Joy Ellis Life on Land
(F-ire CD96. CD Review by Peter Jones)
This arrived rather late, hence the rather late review. But it’s easy to see why it’s been so well received so far. Pianist and singer Joy Ellis has written all the songs on the album, and her writing reveals both depth of feeling and a rare degree of lyrical literacy.
Life on Land sounds distinctively English: there’s a certain pastoral quality to Be Kind and Here in the Quiet, which are full of warmth and gorgeous melody. But it’s not all about feel-good vibes: on The City, Joy takes a swipe at the “duelling raconteurs in the Square Mile, hustling”. She isn’t afraid to cover difficult topics like hopelessness, as on Veteran. And on Ellington Said, she develops Duke’s conceit of music as a demanding mistress: “she’ll take all your money and your space for thought”. Ain’t that the truth…
So Ellis always has a reason – often a moral reason – for writing these songs, which do far more than merely describe what she sees going on around her.

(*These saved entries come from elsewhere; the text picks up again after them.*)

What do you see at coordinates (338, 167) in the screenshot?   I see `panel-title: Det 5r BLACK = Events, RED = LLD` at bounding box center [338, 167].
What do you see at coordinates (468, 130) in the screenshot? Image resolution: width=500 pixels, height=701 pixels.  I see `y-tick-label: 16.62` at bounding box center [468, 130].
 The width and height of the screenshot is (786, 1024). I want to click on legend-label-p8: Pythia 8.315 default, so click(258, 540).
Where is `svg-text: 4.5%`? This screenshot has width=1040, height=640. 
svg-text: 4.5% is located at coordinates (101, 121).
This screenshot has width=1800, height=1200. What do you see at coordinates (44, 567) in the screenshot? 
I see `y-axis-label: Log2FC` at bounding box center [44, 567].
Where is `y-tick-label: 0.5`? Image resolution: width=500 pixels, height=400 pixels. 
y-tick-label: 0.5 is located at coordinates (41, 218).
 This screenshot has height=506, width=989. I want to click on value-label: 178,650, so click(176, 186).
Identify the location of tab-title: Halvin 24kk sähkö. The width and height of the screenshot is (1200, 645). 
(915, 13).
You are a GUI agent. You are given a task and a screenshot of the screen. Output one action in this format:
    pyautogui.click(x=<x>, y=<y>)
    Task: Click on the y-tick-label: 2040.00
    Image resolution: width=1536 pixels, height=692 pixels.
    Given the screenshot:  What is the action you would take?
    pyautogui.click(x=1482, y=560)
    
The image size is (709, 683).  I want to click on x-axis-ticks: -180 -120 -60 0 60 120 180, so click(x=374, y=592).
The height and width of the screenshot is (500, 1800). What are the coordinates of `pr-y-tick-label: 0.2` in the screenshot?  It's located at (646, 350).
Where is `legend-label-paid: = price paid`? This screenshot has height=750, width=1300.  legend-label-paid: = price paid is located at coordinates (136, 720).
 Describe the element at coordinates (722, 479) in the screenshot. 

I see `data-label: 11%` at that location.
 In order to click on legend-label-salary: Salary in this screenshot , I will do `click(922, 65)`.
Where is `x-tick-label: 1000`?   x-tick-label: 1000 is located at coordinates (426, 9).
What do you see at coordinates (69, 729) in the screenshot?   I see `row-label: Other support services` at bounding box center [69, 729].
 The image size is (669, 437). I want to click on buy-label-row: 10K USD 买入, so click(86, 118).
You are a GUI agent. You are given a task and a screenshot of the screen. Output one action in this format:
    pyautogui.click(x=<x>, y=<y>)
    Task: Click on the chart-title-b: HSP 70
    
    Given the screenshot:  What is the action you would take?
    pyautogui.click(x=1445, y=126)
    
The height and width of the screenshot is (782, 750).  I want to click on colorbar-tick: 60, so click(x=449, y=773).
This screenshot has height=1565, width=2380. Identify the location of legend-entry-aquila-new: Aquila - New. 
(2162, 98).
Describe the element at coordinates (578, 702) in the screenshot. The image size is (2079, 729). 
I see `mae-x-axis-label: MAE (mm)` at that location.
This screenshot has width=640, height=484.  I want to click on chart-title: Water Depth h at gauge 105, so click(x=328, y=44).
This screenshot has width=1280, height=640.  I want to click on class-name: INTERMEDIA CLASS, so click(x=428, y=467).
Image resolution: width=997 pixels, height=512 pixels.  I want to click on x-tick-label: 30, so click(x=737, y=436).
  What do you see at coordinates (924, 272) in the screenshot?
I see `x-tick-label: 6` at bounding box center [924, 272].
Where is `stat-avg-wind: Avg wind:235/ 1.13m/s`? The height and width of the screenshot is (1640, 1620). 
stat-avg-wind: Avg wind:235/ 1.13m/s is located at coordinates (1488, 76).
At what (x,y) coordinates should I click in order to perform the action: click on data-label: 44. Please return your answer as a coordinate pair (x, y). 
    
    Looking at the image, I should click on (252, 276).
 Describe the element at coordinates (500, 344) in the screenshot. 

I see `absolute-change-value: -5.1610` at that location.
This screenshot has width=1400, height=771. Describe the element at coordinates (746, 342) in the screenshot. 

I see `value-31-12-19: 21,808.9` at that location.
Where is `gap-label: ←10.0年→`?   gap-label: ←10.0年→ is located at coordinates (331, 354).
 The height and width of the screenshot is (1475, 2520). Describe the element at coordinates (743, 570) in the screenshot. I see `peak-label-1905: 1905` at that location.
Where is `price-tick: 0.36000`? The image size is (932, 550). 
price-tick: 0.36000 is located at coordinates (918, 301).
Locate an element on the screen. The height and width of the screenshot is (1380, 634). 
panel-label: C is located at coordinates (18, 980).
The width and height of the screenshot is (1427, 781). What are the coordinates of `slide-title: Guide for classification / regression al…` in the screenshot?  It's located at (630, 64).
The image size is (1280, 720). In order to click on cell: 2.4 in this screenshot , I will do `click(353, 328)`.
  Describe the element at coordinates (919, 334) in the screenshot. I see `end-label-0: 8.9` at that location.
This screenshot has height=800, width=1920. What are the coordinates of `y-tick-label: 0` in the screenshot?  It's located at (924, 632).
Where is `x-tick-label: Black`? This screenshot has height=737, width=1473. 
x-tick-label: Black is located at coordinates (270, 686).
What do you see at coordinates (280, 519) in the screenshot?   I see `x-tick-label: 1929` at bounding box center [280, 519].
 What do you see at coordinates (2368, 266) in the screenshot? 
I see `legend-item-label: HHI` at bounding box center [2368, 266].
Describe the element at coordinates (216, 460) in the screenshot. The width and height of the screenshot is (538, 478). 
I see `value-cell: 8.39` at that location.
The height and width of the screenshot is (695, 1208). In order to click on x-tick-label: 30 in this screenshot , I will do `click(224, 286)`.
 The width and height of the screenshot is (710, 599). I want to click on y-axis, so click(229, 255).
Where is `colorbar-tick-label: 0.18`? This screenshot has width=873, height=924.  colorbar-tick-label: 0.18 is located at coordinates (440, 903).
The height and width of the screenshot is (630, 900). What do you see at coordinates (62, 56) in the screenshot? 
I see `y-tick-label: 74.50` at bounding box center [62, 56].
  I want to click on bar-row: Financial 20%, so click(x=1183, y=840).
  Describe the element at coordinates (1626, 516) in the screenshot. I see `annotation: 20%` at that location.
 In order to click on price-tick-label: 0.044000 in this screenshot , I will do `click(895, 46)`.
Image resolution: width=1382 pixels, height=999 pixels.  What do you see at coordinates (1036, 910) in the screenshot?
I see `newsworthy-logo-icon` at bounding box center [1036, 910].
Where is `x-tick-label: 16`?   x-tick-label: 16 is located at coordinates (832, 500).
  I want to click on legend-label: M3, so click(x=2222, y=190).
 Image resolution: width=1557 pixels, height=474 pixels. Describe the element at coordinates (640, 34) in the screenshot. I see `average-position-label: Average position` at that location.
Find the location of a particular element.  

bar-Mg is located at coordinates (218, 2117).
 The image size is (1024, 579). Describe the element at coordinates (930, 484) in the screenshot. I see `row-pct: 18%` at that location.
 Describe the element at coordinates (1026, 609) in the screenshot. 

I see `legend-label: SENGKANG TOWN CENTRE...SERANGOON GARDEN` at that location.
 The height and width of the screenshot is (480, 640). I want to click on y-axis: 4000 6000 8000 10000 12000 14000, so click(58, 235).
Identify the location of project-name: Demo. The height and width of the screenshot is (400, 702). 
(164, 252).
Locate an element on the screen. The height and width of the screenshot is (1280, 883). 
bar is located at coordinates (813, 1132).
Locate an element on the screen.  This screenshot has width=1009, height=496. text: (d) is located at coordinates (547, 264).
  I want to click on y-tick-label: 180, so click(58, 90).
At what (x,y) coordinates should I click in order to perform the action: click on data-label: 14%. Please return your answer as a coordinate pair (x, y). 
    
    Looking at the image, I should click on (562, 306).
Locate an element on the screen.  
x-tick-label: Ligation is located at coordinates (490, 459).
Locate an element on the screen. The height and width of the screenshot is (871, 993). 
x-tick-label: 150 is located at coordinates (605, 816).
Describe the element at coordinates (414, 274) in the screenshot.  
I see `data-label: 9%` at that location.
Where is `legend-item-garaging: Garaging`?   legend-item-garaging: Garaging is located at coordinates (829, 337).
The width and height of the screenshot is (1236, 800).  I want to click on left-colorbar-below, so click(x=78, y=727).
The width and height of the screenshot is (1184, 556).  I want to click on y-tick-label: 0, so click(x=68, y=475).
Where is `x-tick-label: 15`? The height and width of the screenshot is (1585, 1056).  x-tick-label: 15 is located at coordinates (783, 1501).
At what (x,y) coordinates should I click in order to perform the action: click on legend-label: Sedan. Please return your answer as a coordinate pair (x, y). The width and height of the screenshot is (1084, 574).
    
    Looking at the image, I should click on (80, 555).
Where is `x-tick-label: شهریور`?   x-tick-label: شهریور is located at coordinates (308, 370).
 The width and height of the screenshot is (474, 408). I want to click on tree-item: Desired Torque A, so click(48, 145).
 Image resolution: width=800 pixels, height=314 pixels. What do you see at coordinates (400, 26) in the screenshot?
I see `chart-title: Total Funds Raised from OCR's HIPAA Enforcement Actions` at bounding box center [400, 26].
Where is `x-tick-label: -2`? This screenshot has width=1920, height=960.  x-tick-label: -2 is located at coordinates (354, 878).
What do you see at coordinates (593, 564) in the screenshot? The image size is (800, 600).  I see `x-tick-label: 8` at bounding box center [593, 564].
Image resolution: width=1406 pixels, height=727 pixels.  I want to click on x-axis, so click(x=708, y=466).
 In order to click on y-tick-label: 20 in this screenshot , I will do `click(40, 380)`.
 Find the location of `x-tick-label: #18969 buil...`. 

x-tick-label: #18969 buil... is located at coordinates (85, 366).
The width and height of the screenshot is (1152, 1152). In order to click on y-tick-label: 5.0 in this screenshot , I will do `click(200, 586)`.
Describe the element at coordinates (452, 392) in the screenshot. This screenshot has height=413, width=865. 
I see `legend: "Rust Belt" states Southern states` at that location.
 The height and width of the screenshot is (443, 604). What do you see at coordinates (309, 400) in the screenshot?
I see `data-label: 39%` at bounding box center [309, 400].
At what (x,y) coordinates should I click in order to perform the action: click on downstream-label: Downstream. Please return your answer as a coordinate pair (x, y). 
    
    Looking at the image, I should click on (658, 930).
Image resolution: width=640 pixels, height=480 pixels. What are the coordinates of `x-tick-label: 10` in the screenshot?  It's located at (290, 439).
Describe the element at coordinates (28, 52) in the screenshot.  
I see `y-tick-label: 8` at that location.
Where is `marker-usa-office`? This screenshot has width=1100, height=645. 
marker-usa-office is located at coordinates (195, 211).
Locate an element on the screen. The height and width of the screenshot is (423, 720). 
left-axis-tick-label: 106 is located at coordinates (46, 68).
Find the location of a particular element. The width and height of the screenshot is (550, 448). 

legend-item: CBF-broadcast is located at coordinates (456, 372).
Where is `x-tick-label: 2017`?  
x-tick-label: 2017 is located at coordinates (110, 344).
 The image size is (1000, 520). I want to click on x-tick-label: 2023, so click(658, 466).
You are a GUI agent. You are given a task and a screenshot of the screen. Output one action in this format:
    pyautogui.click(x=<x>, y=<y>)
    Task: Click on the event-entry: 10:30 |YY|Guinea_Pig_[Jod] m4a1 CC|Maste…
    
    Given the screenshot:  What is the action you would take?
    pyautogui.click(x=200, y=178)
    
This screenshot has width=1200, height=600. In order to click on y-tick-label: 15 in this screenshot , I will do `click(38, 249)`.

Her voice is expressive and clear, with a passionate flutter in it that reminds me of Bjork, whilst at other times there’s more than a touch of Norma Winstone. When harmonized and multi-tracked, as on What Got Lost Along the Way, the voice sounds sublime. The piano playing is, if anything, even better. Rather than show off the chops she clearly has in abundance, her approach to the keyboard is always in the service of the song, and she adapts her style to the differing properties of acoustic piano or Rhodes.
At the core of the band are drummer (and husband) Adam Osmianski and bassist Henrik Jensen plus the ubiquitous Rob Luft on guitar. We already know that the latter is a fine soloist, and he demonstrates this here on Veteran, What Got Lost Along the Way, and indeed every other tune he turns his hand to. There are also welcome guest appearances from James Copus (flugelhorn) and Binker Golding(tenor saxophone). But the greatest strength of this collection is the richness and sophistication of the songwriting.
I’ve heard some wonderful albums in 2017, but I don’t think I’ve heard a better one than Life on Land.